● Task goal:
Switch every "Where is" in the records below to "Where can I find", and write out all the lines again with nothing else changed.

[Some records]

········

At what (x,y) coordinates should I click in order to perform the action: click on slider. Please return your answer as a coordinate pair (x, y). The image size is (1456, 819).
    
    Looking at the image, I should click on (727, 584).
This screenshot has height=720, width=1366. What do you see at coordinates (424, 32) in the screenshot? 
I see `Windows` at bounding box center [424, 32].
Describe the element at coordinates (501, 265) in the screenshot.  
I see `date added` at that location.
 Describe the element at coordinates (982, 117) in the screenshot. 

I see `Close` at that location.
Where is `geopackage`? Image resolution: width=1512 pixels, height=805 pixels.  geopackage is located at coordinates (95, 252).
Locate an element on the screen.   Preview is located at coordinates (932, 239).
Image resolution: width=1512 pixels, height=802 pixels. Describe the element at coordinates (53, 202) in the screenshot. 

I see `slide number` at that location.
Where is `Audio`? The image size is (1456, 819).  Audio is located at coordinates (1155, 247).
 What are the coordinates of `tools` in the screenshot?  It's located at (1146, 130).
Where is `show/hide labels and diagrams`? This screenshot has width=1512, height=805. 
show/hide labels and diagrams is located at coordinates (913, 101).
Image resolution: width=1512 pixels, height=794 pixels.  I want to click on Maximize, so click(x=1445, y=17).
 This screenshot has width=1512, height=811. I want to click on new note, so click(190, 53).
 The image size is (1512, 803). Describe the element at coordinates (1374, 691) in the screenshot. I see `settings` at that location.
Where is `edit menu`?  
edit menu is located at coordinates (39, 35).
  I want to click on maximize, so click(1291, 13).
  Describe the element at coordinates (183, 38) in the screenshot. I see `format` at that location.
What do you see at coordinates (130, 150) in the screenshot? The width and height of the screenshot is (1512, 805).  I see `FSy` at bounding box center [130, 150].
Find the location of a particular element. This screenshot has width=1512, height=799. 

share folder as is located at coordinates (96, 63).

········

● Exercise result:
At what (x,y) coordinates should I click in order to perform the action: click on slider. Please return your answer as a coordinate pair (x, y). The image size is (1456, 819).
    
    Looking at the image, I should click on (727, 584).
This screenshot has height=720, width=1366. What do you see at coordinates (424, 32) in the screenshot? 
I see `Windows` at bounding box center [424, 32].
Describe the element at coordinates (501, 265) in the screenshot.  
I see `date added` at that location.
 Describe the element at coordinates (982, 117) in the screenshot. 

I see `Close` at that location.
Where can I find `geopackage`? Image resolution: width=1512 pixels, height=805 pixels.  geopackage is located at coordinates (95, 252).
Locate an element on the screen.   Preview is located at coordinates (932, 239).
Image resolution: width=1512 pixels, height=802 pixels. Describe the element at coordinates (53, 202) in the screenshot. 

I see `slide number` at that location.
Where can I find `Audio`? The image size is (1456, 819).  Audio is located at coordinates (1155, 247).
 What are the coordinates of `tools` in the screenshot?  It's located at (1146, 130).
Where can I find `show/hide labels and diagrams`? This screenshot has width=1512, height=805. 
show/hide labels and diagrams is located at coordinates (913, 101).
Image resolution: width=1512 pixels, height=794 pixels.  I want to click on Maximize, so click(x=1445, y=17).
 This screenshot has width=1512, height=811. I want to click on new note, so click(190, 53).
 The image size is (1512, 803). Describe the element at coordinates (1374, 691) in the screenshot. I see `settings` at that location.
Where can I find `edit menu`?  
edit menu is located at coordinates (39, 35).
  I want to click on maximize, so click(1291, 13).
  Describe the element at coordinates (183, 38) in the screenshot. I see `format` at that location.
What do you see at coordinates (130, 150) in the screenshot? The width and height of the screenshot is (1512, 805).  I see `FSy` at bounding box center [130, 150].
Find the location of a particular element. This screenshot has width=1512, height=799. 

share folder as is located at coordinates (96, 63).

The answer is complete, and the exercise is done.